Albert Wenger writes about the structural changes in both the firm and in web services that make a B2B marketplace more viable today than in the original dot-com boom. It’s a thoughtful piece that’s worth a careful read, and I want to add my $0.02 here:

Albert surfaces some remarkably interesting facts about how non-employer businesses (business where the owner is the only employee) are growing rapidly.

For instance, the US Census Bureau tracks non-employer businesses, which are businesses with no paid employees other than the business owner(s). The number of such businesses increased from 15.4 million in 1997 to 17 million in 2001 or about 10% in 4 years, but then grew by 20% over the next 4 years to 20.4 million in 2005 (most recent year for which data is available).

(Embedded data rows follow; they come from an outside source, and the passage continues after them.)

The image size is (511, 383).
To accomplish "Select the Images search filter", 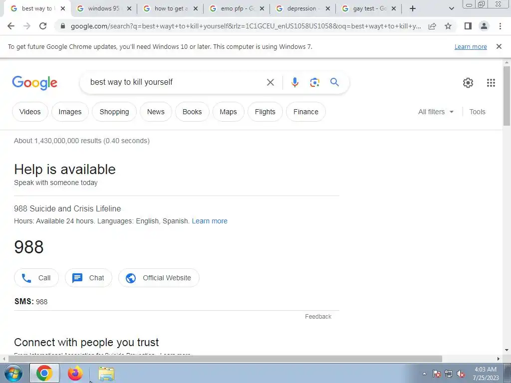I will [x=70, y=112].
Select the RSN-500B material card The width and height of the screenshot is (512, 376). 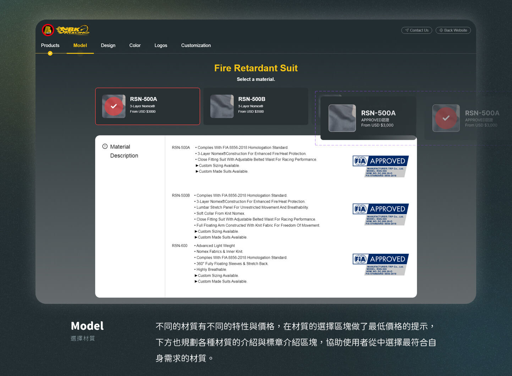255,106
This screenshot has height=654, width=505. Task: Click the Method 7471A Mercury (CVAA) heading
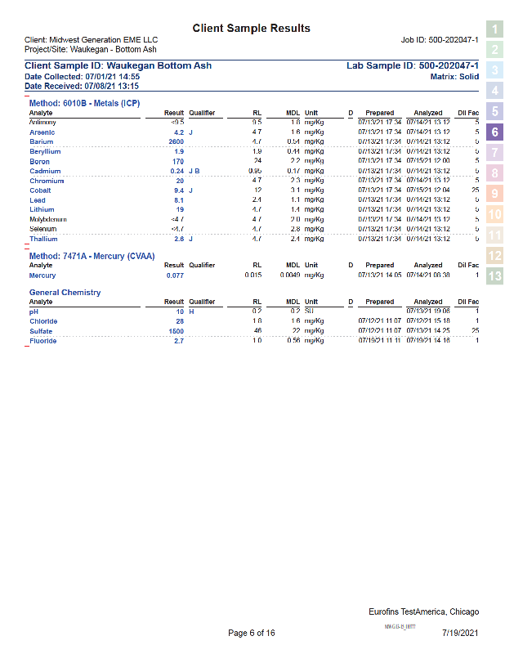point(90,256)
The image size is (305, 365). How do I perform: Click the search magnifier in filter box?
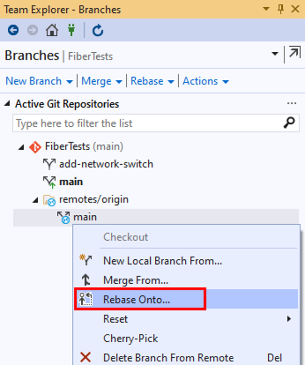(x=289, y=123)
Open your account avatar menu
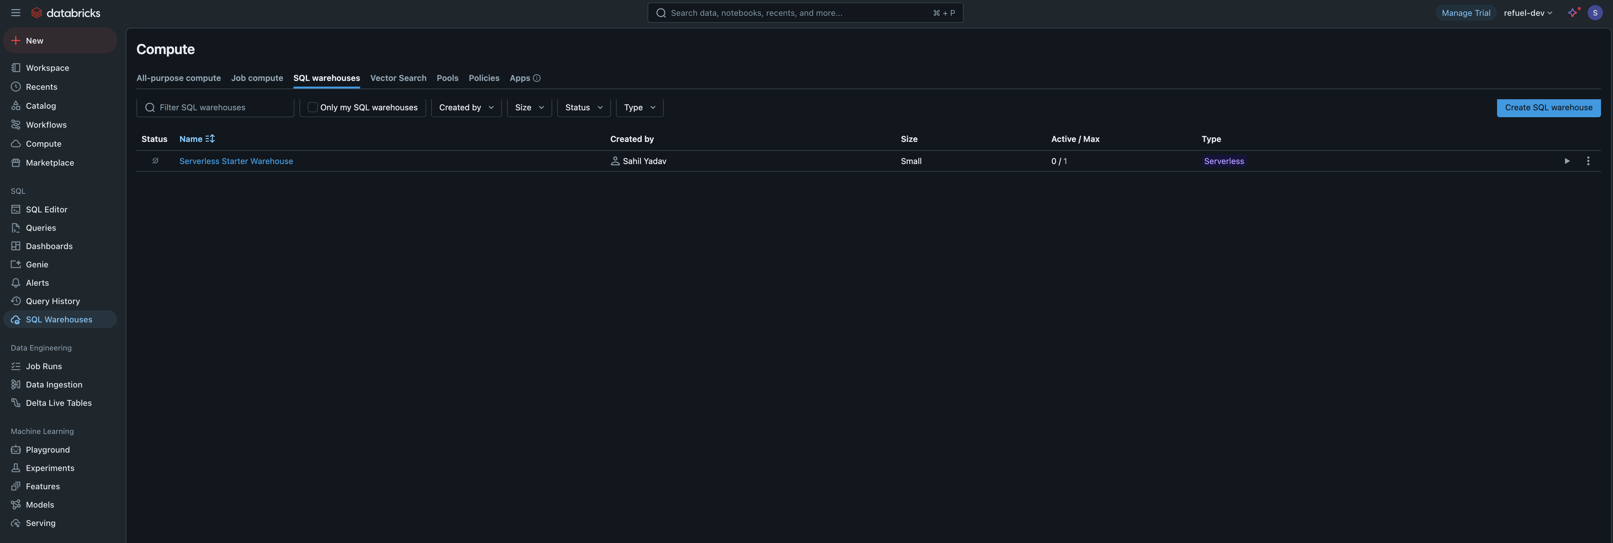Viewport: 1613px width, 543px height. point(1595,12)
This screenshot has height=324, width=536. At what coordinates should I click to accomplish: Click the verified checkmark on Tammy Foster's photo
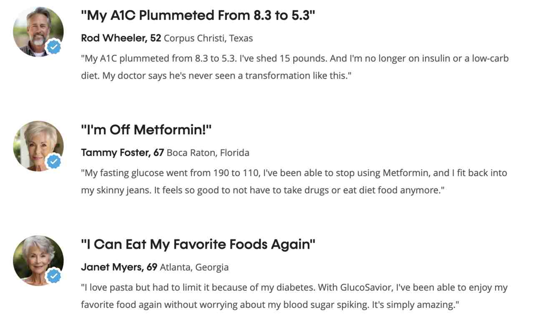click(x=54, y=162)
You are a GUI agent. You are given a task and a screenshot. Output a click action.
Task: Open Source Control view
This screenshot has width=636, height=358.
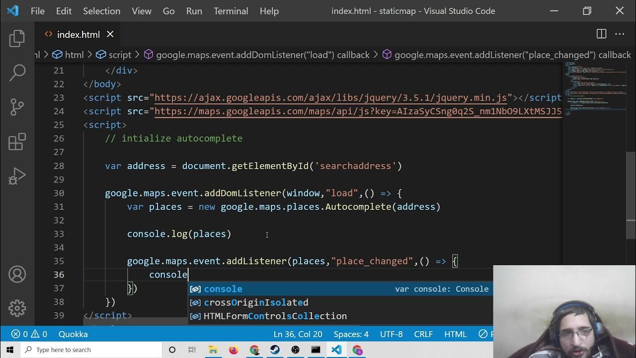pyautogui.click(x=17, y=106)
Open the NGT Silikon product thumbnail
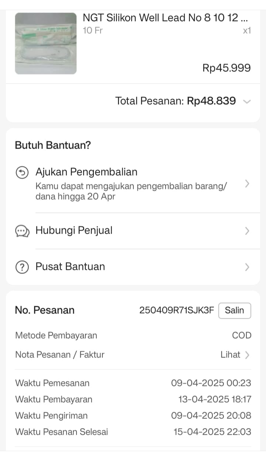 [46, 44]
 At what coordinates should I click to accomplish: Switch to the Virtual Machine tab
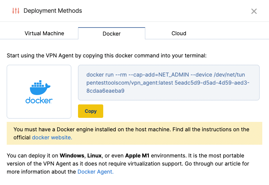[x=44, y=33]
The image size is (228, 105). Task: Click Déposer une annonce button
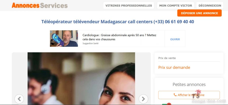pos(199,13)
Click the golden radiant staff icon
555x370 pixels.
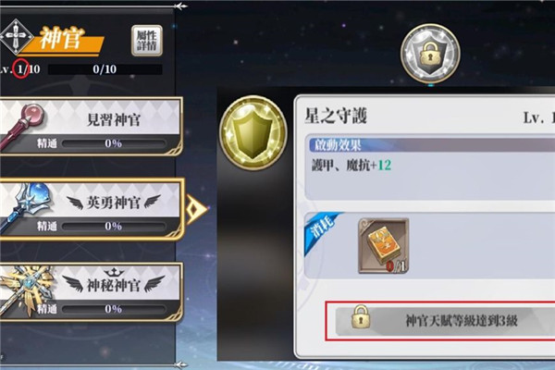[x=26, y=290]
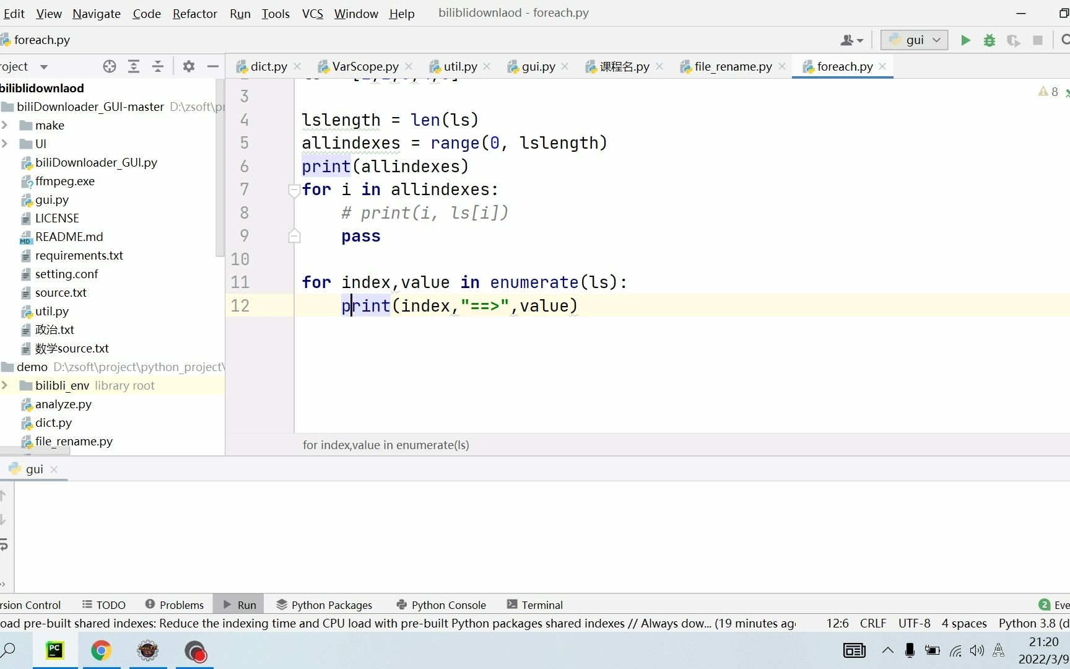Collapse all nodes in the Project view
Viewport: 1070px width, 669px height.
[x=158, y=66]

I think this shift in the makeup (or deterioration) of firms will have many interesting impacts. For example:

  • We will see an increase in micro-acquisitions for the primary purpose of building HR. Large firms will buy one-person companies instead of trying to hire people. This is already happening today: RockYou and Slide are “acquiring” Stanford kids from the Facebook Apps class that BJ Fogg and Dave McClure ran. Instead of trying to hire these grads, RockYou and Slide are giving these kids an acquisition price that is the functional equivalent of a large starting bonus.
  • The SMB services market will become very competitive, and specific verticals will commoditize as this market balloons and entrepreneurs chase the gold rush.
  • The blending of consumer and enterprise software will increase rapidly. When the difference between a firm and a consumer is blurry, the software targeting a non-employer business will be equally as blurry in terms of its defined target user. For example, AOL Instant Messenger and Salesforce.com will start seeing increasing overlap in their user base.

In short, this growing market of Non-Employer Businesses is ripe with investment opportunities, and they will look very different from the current Enterprise and SMB investment opportunities. I’m excited to chase it down.